Structurally, it uses the sixteen-bar blues chord progression. As with several of KC's disco songs, some of the lyrics are playfully suggestive: "I want to do it till the sun comes up / I want to do it till I can't get enough."

In addition to Saturday Night Fever, the song is featured in numerous other films, including No Escape (1994), Mallrats (1995), Boogie Nights (1997), Detroit Rock City (1999), The Wedding Date (2005), Hop (2011),The Intern (2015), Knock at the Cabin (2023) as well as the television series Sports Night, Desperate Housewives (both, coincidentally, with star Felicity Huffman dancing to it), Flash Forward, and Pose.

The song peaked at number 34 on the UK Singles Chart in the week of 6 May 1978 and was on the chart for a total of five weeks.

==Covers and sampling==
The song has been sampled by the Bloodhound Gang in the song "One Way", Trick Daddy in the song "Take It to da House", and Icandy in the song "Keep Dat". Alex Chilton covered "Boogie Shoes" on his 1979 album Like Flies on Sherbert.
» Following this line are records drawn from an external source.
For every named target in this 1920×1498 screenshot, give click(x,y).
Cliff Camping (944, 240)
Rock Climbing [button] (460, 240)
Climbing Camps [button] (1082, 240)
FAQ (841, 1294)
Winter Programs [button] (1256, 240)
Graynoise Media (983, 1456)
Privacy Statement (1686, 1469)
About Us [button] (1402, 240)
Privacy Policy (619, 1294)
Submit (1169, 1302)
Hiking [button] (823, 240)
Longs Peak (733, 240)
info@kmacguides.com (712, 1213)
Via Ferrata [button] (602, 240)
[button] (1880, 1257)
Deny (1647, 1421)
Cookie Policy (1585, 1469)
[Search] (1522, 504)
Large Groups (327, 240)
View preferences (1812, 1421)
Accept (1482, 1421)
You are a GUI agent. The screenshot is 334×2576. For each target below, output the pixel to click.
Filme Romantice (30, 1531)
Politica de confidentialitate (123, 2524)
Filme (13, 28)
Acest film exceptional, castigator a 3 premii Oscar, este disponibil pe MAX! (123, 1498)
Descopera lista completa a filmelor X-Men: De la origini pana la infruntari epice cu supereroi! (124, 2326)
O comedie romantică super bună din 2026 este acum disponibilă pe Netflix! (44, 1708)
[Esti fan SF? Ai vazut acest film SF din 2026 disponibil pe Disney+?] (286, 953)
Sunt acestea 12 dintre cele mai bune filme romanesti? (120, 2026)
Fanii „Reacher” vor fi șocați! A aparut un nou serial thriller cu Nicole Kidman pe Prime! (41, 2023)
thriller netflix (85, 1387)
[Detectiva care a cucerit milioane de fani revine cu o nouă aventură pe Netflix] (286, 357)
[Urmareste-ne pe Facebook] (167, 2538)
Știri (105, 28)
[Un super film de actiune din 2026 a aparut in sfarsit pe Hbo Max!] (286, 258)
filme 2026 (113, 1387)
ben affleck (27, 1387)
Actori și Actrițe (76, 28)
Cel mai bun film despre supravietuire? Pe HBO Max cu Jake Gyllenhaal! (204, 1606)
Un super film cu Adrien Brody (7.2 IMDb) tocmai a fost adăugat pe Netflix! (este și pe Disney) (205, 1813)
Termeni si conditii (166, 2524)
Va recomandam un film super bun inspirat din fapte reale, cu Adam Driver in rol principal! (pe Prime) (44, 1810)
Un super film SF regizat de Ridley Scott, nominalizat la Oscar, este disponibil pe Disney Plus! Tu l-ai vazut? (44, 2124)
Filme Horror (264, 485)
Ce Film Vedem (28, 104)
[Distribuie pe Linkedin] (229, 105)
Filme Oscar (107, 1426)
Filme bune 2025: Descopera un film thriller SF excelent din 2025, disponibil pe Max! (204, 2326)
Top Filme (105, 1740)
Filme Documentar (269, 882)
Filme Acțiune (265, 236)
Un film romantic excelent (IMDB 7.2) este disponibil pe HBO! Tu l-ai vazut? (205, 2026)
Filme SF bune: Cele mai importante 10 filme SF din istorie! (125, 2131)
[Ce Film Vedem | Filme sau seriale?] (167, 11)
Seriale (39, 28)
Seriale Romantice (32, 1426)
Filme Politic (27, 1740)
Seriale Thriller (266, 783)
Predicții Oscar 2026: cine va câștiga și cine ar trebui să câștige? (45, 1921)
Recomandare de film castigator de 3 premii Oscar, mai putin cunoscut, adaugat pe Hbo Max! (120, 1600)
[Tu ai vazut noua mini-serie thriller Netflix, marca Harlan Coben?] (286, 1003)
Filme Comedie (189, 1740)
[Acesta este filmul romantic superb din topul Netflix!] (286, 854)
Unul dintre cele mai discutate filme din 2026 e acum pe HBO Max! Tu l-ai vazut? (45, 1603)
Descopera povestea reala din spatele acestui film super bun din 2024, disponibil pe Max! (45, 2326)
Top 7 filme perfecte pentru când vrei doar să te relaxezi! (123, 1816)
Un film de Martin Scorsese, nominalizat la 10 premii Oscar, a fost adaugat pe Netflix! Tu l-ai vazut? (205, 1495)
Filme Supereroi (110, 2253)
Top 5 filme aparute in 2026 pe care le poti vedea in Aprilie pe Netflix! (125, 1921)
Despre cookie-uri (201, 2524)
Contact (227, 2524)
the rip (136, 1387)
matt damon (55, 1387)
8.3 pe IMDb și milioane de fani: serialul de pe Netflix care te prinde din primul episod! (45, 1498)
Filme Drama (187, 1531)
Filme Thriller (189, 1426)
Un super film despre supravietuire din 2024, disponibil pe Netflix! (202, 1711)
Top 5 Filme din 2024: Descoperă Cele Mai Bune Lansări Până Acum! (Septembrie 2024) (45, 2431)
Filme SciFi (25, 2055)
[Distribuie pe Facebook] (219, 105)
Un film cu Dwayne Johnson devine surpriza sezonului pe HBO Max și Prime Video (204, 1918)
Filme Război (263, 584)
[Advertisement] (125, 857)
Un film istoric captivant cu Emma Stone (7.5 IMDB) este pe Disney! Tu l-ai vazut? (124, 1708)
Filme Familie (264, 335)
In 2012, the song was sung by Alex Newell (playing a transgender teen) in the Glee episode "Saturday Night Glee-ver".

==Personnel==
- Harry Wayne Casey – keyboards, vocals
- Jerome Smith – guitar
- Richard Finch – bass guitar
- Robert Johnson – drums
- Oliver C. Brown – percussion
- Ken Faulk – trumpet
- Vinnie Tanno – trumpet
- Mike Lewis – tenor saxophone
- Whit Sidener – baritone saxophone
- Beverly Champion – background vocals
- Margaret Reynolds – background vocals
- Jeanette Williams – background vocals

==Certifications==

| Region | Certification | Certified units/sales |
| Australia (ARIA) | Gold | 35,000^{‡} |
| New Zealand (RMNZ) | Platinum | 30,000^{‡} |
| United States (RIAA) | 2× Platinum | 2,000,000^{‡} |
^{‡} Sales+streaming figures based on certification alone.